The robot safety control device provided by the embodiment of the invention can execute the robot safety control method provided by any embodiment of the invention, and has the corresponding functional modules and beneficial effects of the execution method.

Example four

Fig. 5 is a schematic structural diagram of an apparatus according to a fourth embodiment of the present invention. FIG. 5 illustrates a block diagram of an exemplary device 412 suitable for use in implementing embodiments of the present invention. The device 412 shown in fig. 5 is only an example and should not impose any limitation on the functionality or scope of use of embodiments of the present invention.

As shown in fig. 5, the device 412 is in the form of a general purpose device. The components of device 412 may include, but are not limited to: one or more processors 416, a storage device 428, and a bus 418 that couples the various system components including the storage device 428 and the processors 416.

Bus 418 represents one or more of any of several types of bus structures, including a memory device bus or memory device controller, a peripheral bus, an accelerated graphics port, and a processor or local bus using any of a variety of bus architectures. By way of example, such architectures include, but are not limited to, Industry Standard Architecture (ISA) bus, Micro Channel Architecture (MAC) bus, enhanced ISA bus, Video Electronics Standards Association (VESA) local bus, and Peripheral Component Interconnect (PCI) bus.

Device 412 typically includes a variety of computer system readable media. Such media can be any available media that is accessible by device 412 and includes both volatile and nonvolatile media, removable and non-removable media.

Storage 428 may include computer system readable media in the form of volatile Memory, such as Random Access Memory (RAM) 430 and/or cache Memory 432. The device 412 may further include other removable/non-removable, volatile/nonvolatile computer system storage media. By way of example only, storage system 434 may be used to read from and write to non-removable, nonvolatile magnetic media (not shown in FIG. 5, commonly referred to as a "hard drive"). Although not shown in FIG. 5, a magnetic disk drive for reading from and writing to a removable, nonvolatile magnetic disk (e.g., a "floppy disk") and an optical disk drive for reading from or writing to a removable, nonvolatile optical disk such as a Compact disk Read-Only Memory (CD-ROM), Digital Video disk Read-Only Memory (DVD-ROM) or other optical media may be provided. In these cases, each drive may be connected to bus 418 by one or more data media interfaces. Storage 428 may include at least one program product having a set (e.g., at least one) of program modules that are configured to carry out the functions of embodiments of the invention.

A program/utility 440 having a set (at least one) of program modules 442 may be stored, for instance, in storage 428, such program modules 442 including, but not limited to, an operating system, one or more application programs, other program modules, and program data, each of which examples or some combination thereof may comprise an implementation of a network environment. The program modules 442 generally perform the functions and/or methodologies of the described embodiments of the invention.

The device 412 may also communicate with one or more external devices 414 (e.g., keyboard, pointing terminal, display 424, etc.), with one or more terminals that enable a user to interact with the device 412, and/or with any terminals (e.g., network card, modem, etc.) that enable the device 412 to communicate with one or more other computing terminals. Such communication may occur via input/output (I/O) interfaces 422. Further, the device 412 may also communicate with one or more networks (e.g., a Local Area Network (LAN), Wide Area Network (WAN), and/or a public Network, such as the internet) via the Network adapter 420. As shown in FIG. 5, network adapter 420 communicates with the other modules of device 412 via bus 418. It should be appreciated that although not shown in the figures, other hardware and/or software modules may be used in conjunction with the device 412, including but not limited to: microcode, end drives, Redundant processors, external disk drive Arrays, RAID (Redundant Arrays of Independent Disks) systems, tape drives, and data backup storage systems, among others.

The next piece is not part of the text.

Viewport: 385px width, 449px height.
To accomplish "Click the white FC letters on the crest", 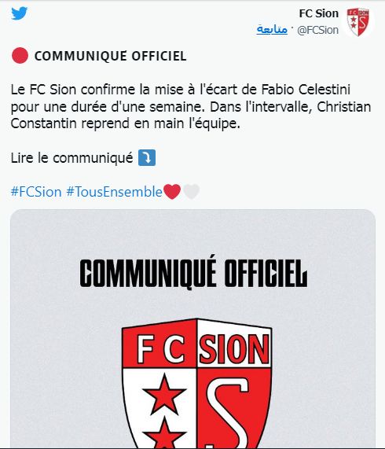I will pos(160,349).
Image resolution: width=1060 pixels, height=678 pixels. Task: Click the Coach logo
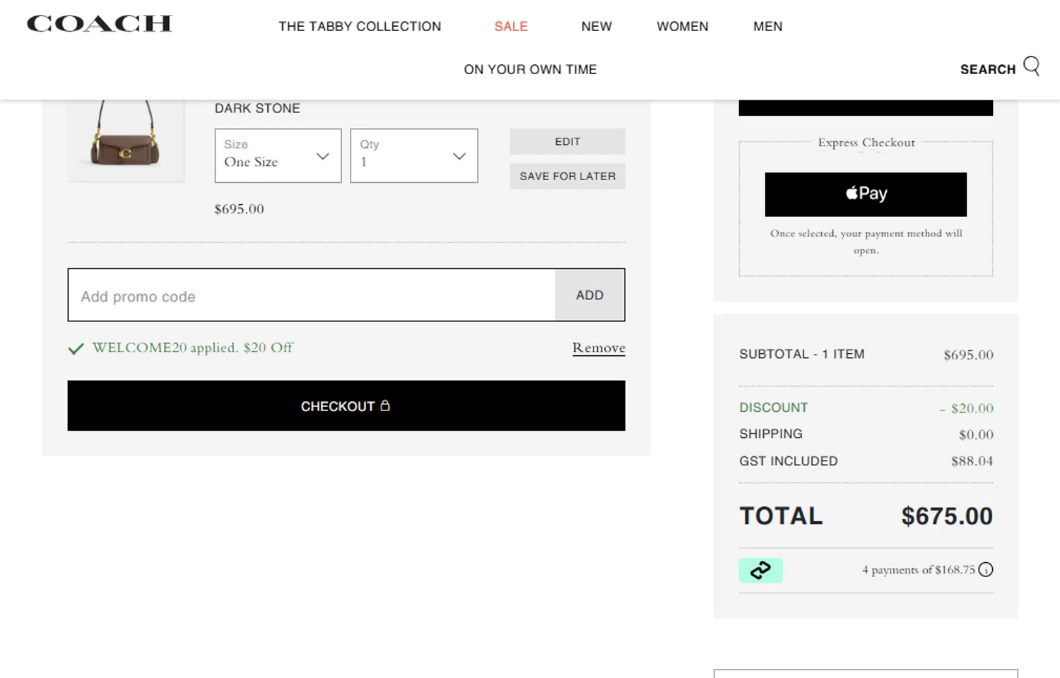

The processor 416 executes various functional applications and data processing by running programs stored in the storage device 428, for example, implementing a robot safety control method provided by an embodiment of the present invention, the method including:

judging whether a controller area network between the driver and the controller has a fault or not;

and if the controller local area network between the driver and the controller has a fault, controlling the motor of the robot to stop through the driver, and/or controlling the motor to stop through an emergency stop key, wherein the emergency stop key is connected with the input/output port of the driver.

EXAMPLE five

An embodiment of the present invention further provides a computer-readable storage medium, on which a computer program is stored, where the computer program, when executed by a processor, implements a robot safety control method according to an embodiment of the present invention, where the method includes:

judging whether a controller area network between the driver and the controller has a fault or not;

and if the controller local area network between the driver and the controller has a fault, controlling the motor of the robot to stop through the driver, and/or controlling the motor to stop through an emergency stop key, wherein the emergency stop key is connected with the input/output port of the driver.

Computer storage media for embodiments of the invention may employ any combination of one or more computer-readable media. The computer readable medium may be a computer readable signal medium or a computer readable storage medium. A computer readable storage medium may be, for example, but not limited to, an electronic, magnetic, optical, electromagnetic, infrared, or semiconductor system, apparatus, or device, or any combination of the foregoing. More specific examples (a non-exhaustive list) of the computer readable storage medium would include the following: an electrical connection having one or more wires, a portable computer diskette, a hard disk, a Random Access Memory (RAM), a read-only memory (ROM), an erasable programmable read-only memory (EPROM or flash memory), an optical fiber, a portable compact disc read-only memory (CD-ROM), an optical storage device, a magnetic storage device, or any suitable combination of the foregoing. In the context of this document, a computer readable storage medium may be any tangible medium that can contain, or store a program for use by or in connection with an instruction execution system, apparatus, or device.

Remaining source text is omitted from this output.